>>>>>

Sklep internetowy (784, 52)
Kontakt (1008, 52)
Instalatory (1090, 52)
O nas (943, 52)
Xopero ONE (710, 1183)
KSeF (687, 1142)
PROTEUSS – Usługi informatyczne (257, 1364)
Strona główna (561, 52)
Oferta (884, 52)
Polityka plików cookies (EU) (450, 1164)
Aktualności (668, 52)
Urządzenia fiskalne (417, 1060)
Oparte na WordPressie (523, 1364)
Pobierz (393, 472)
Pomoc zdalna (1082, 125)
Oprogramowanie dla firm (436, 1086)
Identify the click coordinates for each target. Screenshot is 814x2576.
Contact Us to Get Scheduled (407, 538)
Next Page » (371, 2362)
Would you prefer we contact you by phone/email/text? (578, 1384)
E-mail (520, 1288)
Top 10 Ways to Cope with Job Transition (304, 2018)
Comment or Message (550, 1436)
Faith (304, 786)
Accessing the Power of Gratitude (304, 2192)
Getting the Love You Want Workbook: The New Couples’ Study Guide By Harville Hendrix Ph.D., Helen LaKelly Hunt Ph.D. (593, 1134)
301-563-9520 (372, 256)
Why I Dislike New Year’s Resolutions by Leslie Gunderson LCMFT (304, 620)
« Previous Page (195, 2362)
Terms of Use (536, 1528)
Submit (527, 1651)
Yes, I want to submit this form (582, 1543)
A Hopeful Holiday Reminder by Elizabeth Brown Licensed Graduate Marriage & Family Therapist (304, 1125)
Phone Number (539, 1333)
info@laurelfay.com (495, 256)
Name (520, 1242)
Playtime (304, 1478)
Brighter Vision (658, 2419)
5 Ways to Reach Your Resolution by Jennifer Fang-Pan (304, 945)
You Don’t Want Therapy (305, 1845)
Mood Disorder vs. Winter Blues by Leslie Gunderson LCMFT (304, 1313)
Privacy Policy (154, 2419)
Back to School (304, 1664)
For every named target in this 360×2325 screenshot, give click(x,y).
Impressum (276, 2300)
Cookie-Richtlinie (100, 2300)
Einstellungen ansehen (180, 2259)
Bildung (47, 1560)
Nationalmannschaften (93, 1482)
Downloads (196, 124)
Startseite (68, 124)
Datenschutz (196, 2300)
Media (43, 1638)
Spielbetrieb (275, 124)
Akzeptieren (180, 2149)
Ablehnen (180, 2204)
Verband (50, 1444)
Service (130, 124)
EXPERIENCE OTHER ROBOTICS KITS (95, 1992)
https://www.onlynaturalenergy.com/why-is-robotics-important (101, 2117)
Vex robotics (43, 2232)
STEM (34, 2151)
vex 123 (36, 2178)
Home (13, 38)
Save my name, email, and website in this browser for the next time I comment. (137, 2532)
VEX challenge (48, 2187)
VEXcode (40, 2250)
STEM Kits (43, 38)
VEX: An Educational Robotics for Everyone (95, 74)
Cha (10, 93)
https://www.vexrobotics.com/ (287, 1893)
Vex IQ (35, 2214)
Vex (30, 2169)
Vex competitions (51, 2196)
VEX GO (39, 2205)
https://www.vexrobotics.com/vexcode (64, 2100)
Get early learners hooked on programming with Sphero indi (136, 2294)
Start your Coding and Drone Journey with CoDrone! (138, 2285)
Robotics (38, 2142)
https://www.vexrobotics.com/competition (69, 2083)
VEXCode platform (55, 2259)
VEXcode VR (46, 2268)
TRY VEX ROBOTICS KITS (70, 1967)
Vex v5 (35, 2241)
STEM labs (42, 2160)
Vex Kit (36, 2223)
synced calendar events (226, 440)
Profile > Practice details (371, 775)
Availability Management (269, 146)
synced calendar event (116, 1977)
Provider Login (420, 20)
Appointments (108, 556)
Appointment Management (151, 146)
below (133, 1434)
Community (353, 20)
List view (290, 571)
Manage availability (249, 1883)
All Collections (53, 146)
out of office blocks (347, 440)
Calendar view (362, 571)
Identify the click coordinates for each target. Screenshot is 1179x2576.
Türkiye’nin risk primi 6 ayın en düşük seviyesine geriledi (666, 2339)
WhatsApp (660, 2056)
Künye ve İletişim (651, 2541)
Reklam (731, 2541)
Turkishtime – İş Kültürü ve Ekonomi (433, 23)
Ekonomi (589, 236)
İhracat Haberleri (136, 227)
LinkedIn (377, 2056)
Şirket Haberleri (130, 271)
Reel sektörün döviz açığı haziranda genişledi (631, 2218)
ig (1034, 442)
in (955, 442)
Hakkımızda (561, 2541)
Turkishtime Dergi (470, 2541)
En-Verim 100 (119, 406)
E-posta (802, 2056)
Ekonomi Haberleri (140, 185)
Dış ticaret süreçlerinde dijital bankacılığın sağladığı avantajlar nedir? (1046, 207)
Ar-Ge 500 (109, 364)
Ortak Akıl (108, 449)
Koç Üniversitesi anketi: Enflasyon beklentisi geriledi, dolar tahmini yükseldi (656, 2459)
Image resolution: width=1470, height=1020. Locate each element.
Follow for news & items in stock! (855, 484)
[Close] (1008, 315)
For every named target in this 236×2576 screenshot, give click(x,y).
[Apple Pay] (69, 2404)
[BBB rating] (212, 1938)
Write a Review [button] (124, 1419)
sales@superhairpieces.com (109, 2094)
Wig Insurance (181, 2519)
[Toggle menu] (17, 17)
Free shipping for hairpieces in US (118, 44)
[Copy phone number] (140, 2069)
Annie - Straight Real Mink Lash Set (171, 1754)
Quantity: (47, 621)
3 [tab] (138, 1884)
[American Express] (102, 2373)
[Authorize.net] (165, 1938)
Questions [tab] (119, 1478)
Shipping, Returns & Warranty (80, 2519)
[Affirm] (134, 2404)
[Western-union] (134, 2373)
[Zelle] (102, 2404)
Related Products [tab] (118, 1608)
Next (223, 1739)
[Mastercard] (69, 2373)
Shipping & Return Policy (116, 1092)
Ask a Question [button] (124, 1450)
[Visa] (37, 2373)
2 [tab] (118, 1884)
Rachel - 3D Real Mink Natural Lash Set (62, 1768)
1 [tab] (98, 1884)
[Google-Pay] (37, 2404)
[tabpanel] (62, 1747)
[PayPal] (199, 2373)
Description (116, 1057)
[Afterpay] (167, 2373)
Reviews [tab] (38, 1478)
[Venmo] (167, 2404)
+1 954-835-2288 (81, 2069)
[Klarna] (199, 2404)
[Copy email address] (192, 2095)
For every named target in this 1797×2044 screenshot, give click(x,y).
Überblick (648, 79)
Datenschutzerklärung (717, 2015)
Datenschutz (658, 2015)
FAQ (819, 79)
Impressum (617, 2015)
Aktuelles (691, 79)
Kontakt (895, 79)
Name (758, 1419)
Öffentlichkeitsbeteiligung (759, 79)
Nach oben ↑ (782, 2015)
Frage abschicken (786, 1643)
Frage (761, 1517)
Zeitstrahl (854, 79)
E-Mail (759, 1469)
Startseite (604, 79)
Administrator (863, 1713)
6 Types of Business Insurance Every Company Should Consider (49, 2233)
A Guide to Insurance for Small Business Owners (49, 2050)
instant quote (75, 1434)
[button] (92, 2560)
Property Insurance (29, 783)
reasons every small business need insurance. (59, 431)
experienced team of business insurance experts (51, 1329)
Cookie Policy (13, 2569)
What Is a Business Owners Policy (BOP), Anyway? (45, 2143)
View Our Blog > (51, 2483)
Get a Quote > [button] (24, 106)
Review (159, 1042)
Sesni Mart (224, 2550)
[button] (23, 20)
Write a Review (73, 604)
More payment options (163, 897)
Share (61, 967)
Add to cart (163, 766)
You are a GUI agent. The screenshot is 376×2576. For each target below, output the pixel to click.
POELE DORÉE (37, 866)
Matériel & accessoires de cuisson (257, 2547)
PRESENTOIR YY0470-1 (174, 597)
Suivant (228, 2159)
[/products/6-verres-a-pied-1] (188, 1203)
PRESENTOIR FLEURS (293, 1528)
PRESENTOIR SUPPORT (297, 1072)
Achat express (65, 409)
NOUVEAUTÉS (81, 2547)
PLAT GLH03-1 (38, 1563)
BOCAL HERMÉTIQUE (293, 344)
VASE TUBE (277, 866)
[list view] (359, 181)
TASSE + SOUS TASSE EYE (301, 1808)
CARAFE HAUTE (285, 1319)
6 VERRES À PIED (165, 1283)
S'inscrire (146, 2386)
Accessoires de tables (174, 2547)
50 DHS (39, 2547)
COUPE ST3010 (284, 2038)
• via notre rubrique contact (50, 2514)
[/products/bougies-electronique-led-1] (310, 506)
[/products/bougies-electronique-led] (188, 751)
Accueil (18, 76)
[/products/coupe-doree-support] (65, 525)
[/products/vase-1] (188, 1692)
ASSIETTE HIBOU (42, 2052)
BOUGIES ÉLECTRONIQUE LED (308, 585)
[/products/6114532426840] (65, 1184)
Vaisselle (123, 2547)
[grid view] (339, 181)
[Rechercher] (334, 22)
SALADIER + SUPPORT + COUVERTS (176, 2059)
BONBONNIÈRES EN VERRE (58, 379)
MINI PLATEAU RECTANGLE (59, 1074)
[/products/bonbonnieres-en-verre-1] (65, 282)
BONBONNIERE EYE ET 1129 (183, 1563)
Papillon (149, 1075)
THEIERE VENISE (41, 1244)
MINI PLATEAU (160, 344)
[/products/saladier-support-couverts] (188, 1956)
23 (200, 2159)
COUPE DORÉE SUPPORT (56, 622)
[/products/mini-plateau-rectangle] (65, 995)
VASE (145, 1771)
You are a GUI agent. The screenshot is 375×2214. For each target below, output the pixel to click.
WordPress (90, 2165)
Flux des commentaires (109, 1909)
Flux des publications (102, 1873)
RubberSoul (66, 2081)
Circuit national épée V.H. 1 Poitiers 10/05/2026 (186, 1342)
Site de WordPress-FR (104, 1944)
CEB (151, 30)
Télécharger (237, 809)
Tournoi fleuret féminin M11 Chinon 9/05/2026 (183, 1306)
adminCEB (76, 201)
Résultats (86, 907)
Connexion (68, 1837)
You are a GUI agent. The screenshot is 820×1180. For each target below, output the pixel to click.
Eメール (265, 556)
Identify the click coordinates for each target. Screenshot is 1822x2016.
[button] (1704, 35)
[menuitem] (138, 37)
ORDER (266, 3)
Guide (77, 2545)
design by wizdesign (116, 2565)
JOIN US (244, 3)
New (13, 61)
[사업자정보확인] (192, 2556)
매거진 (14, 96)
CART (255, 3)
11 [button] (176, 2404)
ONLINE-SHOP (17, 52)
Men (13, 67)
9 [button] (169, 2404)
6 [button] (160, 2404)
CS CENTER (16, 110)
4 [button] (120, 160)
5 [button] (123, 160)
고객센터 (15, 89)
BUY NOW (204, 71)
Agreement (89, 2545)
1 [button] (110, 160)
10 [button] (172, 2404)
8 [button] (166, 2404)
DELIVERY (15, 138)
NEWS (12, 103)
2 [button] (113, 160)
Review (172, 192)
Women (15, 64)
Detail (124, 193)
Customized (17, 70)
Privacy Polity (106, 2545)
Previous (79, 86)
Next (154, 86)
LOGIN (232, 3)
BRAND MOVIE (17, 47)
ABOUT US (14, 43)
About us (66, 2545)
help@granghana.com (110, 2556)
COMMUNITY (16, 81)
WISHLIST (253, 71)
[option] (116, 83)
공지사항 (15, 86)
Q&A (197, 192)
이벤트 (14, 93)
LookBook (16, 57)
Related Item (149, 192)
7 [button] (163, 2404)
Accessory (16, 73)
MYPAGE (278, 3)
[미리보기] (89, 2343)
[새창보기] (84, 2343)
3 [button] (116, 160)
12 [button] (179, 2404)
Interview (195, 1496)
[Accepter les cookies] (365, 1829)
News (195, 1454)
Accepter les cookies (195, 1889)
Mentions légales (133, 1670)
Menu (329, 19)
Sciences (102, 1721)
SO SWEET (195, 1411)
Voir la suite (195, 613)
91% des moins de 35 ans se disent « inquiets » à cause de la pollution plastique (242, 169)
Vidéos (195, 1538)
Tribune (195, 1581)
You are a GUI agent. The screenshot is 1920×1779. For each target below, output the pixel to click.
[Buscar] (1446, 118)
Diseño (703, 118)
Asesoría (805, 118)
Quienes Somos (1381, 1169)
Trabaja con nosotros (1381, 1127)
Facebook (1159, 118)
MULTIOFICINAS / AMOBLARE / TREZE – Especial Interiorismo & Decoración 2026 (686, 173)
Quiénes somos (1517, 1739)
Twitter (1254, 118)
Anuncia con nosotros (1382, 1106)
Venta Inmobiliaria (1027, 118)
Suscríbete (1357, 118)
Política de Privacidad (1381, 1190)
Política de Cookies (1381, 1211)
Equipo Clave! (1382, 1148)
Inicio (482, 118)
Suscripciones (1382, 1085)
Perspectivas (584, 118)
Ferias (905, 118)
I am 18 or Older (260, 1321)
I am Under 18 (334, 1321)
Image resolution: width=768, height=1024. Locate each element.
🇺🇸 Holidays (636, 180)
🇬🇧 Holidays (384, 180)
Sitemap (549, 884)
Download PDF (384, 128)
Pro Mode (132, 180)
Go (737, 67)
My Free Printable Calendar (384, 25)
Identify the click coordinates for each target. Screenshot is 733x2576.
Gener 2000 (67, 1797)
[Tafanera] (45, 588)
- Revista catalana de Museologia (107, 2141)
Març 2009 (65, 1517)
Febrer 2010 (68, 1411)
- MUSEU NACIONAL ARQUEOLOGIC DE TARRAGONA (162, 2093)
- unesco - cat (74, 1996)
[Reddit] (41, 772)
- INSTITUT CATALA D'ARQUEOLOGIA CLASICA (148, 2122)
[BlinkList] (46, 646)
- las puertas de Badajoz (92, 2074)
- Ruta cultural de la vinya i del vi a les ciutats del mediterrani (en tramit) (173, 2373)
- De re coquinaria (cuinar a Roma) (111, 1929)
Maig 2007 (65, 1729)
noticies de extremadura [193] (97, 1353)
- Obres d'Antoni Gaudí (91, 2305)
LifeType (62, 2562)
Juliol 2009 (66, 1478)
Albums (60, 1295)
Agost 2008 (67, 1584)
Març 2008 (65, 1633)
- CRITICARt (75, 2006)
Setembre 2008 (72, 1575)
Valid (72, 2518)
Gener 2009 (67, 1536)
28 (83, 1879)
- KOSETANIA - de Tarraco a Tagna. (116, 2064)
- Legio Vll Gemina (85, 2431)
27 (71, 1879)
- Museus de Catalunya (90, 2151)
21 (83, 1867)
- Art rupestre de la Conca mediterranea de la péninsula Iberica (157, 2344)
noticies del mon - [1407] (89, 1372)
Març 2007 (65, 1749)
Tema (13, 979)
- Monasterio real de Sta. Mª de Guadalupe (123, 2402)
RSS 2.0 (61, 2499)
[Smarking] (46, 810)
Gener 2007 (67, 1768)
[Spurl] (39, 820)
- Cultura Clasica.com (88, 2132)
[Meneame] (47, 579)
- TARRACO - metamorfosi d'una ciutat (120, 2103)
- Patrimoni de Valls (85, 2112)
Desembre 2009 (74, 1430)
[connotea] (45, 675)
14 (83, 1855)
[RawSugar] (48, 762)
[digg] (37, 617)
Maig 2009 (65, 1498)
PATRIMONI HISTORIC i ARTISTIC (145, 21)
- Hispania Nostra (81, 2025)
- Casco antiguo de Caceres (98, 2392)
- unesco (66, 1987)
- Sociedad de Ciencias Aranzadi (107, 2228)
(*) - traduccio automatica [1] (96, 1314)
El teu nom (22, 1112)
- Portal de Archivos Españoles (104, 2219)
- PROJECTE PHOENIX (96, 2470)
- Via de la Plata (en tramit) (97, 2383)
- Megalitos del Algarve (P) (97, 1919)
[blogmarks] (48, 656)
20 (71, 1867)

<<<<<

Task prompt: Find the number of lines in the listing that carry the word "with". Only that figure should appear in the reply.

Exercise response: 3